» EXTRACT TO READ:
+ + + + + + +
When a person is alleged to have committed a criminal offence in the NT, the police may subsequently lay charges and prosecute the person. The period of time that the police have to commence a prosecution depends on the nature of the charges. This article deals with the limitation periods for laying criminal charges in the NT.


Summary offences are offences that are finalised in the Local Court and Children’s Court. They are punishable by a maximum penalty of no more than two years imprisonment and prosecutions are initiated by the filing of a complaint in the Local Court.   

Summary offences include traffic offences and public disorder offences such as disorderly conduct, trespass and nuisance.

Under section 52 of the Local Court (Criminal Procedure) Act 1928, a complaint must be made within six months of the date of the alleged offence except where the legislation specifies otherwise. Once this limitation period has elapsed, the person cannot be charged.


Indictable offences are offences that are finalised on information in the Supreme Court. Some indictable offences can also be finalised in the summary jurisdiction with the consent of defence and prosecution.

Indictable offences include murder, assault, stealing, sexual offences and robbery.
+ + + + + + +
» OBJECTIVE:
Answer these questions from the text on limitation periods for criminal charges in the NT:
(a) What is the maximum penalty for a summary offence?
(b) Under section 52 of the Local Court (Criminal Procedure) Act 1928, within what period must a complaint be made?
(c) In which court are indictable offences finalised on information?

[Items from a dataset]
+ + + + + + +
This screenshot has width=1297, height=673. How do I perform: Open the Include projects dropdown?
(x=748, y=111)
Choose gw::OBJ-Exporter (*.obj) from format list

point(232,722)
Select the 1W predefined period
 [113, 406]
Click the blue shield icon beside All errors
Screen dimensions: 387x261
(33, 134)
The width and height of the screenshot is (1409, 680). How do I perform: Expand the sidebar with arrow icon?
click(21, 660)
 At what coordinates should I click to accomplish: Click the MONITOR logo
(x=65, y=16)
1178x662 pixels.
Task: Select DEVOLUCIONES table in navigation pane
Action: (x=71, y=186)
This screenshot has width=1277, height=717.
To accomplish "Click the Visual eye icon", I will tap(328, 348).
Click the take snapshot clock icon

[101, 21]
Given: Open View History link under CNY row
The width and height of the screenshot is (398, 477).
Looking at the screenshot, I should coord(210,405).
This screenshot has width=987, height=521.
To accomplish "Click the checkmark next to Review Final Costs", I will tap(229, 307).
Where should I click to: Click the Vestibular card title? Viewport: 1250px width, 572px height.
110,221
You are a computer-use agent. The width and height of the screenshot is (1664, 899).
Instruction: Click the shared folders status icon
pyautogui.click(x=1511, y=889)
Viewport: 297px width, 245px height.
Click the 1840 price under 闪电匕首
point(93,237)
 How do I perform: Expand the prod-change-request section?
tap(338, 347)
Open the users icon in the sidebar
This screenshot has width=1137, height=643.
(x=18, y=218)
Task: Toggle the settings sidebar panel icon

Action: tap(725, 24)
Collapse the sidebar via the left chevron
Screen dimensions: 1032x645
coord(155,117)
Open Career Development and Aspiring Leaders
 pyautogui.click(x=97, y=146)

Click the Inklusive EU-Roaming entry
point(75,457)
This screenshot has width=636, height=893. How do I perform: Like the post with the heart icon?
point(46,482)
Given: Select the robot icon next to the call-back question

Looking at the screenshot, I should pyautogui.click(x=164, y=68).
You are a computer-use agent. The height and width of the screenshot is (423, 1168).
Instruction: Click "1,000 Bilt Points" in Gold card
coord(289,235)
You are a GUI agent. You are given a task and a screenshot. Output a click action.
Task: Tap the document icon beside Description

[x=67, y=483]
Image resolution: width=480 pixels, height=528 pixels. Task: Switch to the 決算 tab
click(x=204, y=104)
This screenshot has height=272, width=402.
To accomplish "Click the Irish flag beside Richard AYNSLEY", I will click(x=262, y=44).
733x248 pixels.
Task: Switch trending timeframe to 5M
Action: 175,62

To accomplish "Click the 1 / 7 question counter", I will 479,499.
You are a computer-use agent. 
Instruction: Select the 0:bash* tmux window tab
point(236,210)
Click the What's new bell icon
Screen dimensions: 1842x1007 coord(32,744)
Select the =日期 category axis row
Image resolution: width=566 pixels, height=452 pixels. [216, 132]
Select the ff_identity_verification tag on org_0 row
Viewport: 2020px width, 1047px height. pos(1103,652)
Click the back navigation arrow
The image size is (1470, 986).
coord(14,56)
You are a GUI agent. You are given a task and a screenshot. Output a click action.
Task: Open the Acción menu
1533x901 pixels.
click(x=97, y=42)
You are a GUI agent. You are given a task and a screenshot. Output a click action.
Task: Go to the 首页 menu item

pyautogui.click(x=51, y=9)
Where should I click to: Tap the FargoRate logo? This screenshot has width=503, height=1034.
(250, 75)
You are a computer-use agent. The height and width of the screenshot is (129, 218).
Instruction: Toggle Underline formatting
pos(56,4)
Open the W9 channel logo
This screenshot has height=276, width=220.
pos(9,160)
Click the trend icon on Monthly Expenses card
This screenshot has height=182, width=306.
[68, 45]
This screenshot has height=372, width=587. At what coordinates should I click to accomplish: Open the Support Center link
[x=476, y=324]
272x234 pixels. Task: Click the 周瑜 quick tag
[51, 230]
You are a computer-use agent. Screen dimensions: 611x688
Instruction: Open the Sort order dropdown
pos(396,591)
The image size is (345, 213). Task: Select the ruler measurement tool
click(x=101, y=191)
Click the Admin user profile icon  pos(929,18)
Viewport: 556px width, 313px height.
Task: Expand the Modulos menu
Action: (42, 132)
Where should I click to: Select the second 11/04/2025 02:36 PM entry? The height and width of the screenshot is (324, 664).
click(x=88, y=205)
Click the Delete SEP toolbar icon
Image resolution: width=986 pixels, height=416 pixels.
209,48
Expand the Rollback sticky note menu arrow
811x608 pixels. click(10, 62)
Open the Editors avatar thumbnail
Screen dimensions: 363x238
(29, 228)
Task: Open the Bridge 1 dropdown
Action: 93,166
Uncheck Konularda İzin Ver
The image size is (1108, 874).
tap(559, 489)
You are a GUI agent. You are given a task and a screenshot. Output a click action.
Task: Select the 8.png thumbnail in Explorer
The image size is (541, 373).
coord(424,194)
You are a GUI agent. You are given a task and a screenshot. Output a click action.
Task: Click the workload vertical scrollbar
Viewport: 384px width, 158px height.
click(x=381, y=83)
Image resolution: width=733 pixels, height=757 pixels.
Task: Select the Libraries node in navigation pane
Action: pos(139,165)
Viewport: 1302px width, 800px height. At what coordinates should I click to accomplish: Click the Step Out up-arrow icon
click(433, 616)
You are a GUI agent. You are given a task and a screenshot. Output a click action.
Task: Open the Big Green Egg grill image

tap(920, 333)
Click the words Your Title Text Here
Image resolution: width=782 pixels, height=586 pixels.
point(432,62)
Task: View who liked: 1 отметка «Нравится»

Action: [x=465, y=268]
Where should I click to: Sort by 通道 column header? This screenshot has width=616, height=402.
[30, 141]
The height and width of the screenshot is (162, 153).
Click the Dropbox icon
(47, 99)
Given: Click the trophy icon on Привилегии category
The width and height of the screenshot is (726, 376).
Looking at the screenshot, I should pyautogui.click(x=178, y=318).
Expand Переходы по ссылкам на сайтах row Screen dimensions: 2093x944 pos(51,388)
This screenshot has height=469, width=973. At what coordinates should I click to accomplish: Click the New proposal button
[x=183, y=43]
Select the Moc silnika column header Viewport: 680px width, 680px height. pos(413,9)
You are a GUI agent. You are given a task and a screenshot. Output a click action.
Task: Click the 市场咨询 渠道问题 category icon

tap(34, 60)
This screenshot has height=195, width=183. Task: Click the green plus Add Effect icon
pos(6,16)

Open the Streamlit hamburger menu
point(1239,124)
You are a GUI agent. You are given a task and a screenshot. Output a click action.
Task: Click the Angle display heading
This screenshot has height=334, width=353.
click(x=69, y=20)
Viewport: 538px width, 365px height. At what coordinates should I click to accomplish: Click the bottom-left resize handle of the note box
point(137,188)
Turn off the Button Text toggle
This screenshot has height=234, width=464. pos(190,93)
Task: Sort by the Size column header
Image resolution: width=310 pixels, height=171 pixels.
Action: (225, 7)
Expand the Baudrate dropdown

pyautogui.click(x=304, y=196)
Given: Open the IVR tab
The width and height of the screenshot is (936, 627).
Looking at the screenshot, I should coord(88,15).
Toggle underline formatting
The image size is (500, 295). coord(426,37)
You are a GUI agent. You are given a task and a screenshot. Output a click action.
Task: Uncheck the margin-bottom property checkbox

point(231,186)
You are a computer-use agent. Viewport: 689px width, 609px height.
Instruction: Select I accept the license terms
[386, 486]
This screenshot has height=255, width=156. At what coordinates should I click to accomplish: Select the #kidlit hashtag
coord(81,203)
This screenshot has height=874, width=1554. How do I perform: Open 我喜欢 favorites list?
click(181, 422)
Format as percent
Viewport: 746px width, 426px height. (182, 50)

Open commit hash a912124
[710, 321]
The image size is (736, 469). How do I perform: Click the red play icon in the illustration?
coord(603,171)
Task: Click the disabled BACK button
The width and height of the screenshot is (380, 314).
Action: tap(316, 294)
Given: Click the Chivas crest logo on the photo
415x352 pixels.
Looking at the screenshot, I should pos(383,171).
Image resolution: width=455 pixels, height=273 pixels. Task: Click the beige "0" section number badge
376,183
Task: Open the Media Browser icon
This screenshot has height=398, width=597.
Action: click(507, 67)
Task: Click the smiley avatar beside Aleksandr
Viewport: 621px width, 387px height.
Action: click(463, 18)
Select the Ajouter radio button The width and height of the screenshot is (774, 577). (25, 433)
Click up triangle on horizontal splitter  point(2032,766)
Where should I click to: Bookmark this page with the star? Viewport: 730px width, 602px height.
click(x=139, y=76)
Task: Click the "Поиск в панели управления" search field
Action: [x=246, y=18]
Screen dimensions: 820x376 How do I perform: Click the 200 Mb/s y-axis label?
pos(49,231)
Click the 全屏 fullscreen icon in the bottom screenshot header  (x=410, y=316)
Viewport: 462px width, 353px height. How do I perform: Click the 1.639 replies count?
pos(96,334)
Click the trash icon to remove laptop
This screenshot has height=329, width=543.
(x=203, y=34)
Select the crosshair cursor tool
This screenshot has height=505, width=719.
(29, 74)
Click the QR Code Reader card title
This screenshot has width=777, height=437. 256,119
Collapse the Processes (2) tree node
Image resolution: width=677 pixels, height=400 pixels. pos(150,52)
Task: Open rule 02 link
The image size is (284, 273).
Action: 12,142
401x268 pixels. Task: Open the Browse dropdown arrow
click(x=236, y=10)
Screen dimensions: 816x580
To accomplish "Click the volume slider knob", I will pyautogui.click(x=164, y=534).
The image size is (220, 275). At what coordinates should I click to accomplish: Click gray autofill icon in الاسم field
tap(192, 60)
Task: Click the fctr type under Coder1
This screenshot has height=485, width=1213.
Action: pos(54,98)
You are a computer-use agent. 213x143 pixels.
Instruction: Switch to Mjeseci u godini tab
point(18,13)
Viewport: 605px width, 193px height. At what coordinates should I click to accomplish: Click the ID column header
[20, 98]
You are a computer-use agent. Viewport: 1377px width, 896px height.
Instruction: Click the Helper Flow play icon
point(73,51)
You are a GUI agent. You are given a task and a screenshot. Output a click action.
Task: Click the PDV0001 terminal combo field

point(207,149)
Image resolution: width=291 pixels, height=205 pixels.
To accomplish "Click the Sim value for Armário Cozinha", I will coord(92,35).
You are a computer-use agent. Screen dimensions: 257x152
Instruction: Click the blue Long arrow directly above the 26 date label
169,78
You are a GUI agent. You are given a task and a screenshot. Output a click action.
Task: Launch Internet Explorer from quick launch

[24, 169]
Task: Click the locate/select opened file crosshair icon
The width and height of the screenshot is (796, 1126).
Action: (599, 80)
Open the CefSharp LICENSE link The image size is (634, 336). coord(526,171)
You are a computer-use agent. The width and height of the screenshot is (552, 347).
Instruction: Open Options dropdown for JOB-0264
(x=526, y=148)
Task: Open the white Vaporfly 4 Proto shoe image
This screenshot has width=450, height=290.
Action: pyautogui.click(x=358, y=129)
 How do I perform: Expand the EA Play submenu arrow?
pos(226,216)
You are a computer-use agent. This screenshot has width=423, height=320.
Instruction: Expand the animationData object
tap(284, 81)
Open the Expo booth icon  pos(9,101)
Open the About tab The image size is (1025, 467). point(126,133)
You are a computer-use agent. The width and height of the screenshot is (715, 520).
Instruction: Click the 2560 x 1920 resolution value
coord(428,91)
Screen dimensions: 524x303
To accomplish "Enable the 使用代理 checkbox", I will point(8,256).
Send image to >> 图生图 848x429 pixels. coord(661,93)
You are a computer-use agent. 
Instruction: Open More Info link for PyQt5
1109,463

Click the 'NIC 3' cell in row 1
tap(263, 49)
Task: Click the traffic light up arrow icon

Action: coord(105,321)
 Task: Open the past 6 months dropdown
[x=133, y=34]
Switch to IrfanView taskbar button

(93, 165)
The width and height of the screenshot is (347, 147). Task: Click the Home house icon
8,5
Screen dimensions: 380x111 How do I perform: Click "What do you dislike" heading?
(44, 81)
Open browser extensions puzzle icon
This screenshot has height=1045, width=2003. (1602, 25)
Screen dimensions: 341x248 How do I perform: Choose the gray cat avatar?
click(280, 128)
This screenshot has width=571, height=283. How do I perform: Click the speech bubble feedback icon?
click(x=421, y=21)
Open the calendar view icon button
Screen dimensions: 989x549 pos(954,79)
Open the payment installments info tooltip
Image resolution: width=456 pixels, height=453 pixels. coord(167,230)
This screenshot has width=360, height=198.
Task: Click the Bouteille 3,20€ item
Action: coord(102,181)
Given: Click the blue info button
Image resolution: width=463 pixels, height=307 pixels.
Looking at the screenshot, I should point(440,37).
+ + + + + + +
» REPLY TO THE EXERCISE:
(a) No more than two years imprisonment.
(b) Within six months of the date of the alleged offence, except where the legislation specifies otherwise.
(c) The Supreme Court.